CS909 Data Mining
CS909 15 CATS Term 2
Availability
Core - MSc Data Analytics, MSc Behavioural and Data Science.
Option - MSc Computer Science, Year 4 MEng CS and DM
Pre-requisites
No Warwick module is required as pre-requisite. However familiarity with basic probability and statistics (for example: discrete and continuous random variables, densities and distributions, common distributions including Bernoulli, binomial, uniform and normal distribution, expectations) will be needed.
Academic Aims
• Understanding of the value of data mining in solving real-world problems.
• Understanding of foundational concepts underlying data mining.
• Understanding of algorithms commonly used in data mining tools.
• Ability to apply data mining tools to real-world problems.
Learning Outcomes
By the end of the module, the student should
- Display a comprehensive understanding of different data mining tasks and the algorithms most appropriate for addressing them.
- Evaluate models/algorithms with respect to their accuracy.
- Demonstrate capacity to perform a self directed piece of practical work that requires the application of data mining techniques.
- Critique the results of a data mining exercise.
- Develop hypotheses based on the analysis of the results obtained and test them.
- Conceptualise a data mining solution to a practical problem.
Content
- Introduction to machine learning, basic concepts and motivation.
- Data pre-processing and basic data transformations.
- Regression models (linear regression, logistical regression.
- Classification: decision trees, probabilistic generative models
- Model evaluation, bias-variance trade-off
- Ensemble methods: boosting, bagging & random forests.
- Dimensionality reduction: Principal Component Analysis (PCA), T-distributed Stochastic Neighbour Embedding (t-SNE).
- Introduction to deep learning, backpropagation, gradient descent
- Convolutional neural networks
- Word embeddings
- Sequence-to-sequence models
- Attention mechanisms and memory networks
- Unsupervised deep learning and generative models
- Transfer learning
Books
- Bishop, C (2008) Pattern Recognition and Machine Learning, Springer
- Goodfellow, I, Bengio, Y and Courville, A (2016). Deep Learni, MIT Press
- Leskovec, J, Rajaraman, A & Ullman, J.D. (2014). Mining of massive datasets. Cambridge university press.

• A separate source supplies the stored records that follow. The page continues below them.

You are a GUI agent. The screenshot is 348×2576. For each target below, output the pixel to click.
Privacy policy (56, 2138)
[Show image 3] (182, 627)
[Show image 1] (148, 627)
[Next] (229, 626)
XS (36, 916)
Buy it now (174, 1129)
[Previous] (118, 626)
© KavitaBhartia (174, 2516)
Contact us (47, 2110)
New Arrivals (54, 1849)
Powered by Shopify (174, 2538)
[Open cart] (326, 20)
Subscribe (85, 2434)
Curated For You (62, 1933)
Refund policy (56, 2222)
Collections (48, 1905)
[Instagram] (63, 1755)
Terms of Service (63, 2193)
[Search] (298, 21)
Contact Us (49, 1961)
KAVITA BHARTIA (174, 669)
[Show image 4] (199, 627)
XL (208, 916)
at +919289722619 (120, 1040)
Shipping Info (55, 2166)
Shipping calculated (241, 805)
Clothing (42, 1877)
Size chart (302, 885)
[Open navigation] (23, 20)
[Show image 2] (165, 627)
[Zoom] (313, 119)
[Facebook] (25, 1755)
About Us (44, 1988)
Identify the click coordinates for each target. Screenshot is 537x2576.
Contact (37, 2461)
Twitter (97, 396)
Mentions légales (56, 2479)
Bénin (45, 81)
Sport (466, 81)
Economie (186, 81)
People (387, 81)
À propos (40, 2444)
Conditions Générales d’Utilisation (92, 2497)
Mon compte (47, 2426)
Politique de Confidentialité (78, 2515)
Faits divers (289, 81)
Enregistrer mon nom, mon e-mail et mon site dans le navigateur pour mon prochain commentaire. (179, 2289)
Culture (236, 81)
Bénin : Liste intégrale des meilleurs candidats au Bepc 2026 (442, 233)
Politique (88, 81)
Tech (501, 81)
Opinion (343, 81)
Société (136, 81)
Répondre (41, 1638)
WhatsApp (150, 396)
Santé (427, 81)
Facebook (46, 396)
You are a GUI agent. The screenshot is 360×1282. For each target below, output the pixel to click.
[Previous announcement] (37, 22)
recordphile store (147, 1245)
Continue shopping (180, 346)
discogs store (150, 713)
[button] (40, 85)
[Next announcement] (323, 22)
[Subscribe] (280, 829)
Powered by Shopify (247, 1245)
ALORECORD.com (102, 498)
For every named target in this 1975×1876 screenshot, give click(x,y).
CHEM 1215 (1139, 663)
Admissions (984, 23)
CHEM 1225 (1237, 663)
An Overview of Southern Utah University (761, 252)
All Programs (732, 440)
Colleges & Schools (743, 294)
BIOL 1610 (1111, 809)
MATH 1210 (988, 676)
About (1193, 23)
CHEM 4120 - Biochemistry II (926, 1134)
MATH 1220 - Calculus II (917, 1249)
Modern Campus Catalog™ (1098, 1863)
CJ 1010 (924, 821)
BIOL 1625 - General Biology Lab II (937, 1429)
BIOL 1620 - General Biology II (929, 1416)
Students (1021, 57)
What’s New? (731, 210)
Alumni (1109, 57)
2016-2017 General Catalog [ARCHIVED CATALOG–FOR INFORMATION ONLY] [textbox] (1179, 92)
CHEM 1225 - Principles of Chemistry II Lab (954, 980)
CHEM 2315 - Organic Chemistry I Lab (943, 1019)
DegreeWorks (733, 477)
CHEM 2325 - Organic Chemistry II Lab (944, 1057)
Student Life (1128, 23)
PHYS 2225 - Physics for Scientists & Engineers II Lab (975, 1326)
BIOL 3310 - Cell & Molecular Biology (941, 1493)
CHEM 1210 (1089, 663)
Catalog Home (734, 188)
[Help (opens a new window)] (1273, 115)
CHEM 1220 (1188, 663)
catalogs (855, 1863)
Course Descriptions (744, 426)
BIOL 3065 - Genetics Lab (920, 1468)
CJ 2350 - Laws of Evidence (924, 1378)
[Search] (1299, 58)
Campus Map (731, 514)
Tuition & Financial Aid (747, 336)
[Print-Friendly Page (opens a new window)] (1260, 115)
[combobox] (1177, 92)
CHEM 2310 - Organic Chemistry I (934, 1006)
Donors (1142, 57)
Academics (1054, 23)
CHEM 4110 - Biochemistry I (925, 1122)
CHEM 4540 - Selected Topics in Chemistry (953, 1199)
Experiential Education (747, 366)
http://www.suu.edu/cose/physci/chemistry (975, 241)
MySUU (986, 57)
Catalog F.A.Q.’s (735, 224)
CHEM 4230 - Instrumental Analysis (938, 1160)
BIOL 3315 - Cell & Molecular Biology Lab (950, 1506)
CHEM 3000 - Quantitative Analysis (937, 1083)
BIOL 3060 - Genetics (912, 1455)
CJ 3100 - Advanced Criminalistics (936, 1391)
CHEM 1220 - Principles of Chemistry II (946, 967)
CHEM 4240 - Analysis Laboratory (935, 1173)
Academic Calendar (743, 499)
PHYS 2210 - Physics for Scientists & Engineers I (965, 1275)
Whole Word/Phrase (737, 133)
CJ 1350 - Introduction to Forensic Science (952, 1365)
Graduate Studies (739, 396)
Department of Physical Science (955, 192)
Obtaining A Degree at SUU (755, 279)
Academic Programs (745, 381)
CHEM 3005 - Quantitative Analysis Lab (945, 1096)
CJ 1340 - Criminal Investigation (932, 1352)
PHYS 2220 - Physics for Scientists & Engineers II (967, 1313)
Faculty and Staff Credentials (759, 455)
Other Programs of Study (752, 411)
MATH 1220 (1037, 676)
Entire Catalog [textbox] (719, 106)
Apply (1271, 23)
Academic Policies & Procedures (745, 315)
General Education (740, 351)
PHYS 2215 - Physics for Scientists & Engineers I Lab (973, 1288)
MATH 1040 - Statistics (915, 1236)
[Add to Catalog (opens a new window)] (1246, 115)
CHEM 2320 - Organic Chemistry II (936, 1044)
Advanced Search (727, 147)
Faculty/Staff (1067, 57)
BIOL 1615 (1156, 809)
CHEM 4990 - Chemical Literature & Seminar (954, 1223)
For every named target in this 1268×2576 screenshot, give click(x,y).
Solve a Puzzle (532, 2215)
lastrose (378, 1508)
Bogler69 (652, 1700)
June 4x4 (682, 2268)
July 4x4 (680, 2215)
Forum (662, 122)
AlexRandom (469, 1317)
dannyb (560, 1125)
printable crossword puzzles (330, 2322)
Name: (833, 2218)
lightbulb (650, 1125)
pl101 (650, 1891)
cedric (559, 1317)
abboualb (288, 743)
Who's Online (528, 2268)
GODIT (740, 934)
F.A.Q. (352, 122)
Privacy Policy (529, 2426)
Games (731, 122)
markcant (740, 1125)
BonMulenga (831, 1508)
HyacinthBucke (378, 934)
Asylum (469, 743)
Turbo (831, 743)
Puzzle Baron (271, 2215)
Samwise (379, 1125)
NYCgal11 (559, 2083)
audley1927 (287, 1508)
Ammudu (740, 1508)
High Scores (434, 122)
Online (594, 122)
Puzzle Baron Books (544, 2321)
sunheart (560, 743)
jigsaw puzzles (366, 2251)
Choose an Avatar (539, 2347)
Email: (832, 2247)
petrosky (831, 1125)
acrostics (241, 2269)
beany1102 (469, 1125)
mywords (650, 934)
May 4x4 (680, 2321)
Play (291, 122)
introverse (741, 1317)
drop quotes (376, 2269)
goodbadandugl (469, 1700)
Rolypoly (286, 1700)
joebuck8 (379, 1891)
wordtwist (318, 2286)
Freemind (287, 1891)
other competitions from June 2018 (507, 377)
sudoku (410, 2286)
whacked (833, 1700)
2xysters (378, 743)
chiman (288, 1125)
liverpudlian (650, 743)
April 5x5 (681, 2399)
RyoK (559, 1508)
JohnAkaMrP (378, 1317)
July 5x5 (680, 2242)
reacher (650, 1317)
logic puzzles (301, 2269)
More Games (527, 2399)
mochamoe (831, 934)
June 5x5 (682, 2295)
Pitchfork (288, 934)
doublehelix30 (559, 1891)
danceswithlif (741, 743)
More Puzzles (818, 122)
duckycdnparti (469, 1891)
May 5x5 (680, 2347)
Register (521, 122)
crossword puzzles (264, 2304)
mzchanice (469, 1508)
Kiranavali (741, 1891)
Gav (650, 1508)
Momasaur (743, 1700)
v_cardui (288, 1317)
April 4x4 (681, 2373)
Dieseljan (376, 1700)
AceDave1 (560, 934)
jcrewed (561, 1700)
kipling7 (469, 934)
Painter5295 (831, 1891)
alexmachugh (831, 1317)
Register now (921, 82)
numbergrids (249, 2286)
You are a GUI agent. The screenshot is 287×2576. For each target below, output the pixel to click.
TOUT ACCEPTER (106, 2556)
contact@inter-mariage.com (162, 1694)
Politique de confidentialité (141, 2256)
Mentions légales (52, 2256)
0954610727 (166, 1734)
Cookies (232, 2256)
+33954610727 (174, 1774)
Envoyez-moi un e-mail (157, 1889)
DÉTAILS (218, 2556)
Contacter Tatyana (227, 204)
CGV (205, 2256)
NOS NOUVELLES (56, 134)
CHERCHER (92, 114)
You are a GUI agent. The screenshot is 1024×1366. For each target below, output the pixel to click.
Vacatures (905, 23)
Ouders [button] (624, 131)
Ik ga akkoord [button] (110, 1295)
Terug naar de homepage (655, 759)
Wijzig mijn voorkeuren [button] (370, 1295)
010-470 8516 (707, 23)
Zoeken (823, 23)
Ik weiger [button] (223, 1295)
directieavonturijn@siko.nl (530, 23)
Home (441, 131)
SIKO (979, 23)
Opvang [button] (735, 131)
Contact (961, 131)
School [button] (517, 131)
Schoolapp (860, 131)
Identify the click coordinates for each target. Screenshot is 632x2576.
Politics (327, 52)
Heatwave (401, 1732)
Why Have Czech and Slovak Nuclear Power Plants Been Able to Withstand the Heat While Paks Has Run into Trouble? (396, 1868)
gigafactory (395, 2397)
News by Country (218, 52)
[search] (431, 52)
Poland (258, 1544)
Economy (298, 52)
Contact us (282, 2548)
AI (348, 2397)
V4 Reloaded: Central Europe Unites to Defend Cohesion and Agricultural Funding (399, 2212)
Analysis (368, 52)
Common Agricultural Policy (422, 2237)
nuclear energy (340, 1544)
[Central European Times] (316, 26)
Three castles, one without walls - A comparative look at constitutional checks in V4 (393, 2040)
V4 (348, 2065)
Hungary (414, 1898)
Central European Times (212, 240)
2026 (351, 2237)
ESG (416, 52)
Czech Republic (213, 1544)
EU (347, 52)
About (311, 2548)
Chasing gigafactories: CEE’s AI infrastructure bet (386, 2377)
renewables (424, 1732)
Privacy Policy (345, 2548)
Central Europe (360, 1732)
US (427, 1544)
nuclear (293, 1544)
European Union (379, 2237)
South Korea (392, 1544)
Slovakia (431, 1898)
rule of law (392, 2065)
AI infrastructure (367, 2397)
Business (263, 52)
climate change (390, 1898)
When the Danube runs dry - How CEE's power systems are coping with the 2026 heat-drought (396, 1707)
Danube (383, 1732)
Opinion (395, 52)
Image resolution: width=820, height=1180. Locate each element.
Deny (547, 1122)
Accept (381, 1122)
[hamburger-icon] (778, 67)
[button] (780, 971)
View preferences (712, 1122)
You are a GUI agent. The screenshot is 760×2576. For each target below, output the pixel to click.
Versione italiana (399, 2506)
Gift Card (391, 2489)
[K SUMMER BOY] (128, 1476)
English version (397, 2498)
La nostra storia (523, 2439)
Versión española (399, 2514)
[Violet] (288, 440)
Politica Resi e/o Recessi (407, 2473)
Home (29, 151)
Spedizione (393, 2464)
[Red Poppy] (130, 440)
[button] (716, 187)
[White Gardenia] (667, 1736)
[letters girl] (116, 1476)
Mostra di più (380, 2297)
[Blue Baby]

- Tan, P, Steinbach, M, Karpatne, A, Kumar, V. (2019), Introduction to Data Mining, 2nd Edition
- Murphy, K. P. Machine learning: a probabilistic perspective. The MIT Press.
Assessment
Two hour examination (50%), coursework (50%) - MEng Students
Two hour examination (40%), coursework (60%) - MSc students
Teaching
20 one-hour lectures:
8 one-hour labs
5 one-hour seminars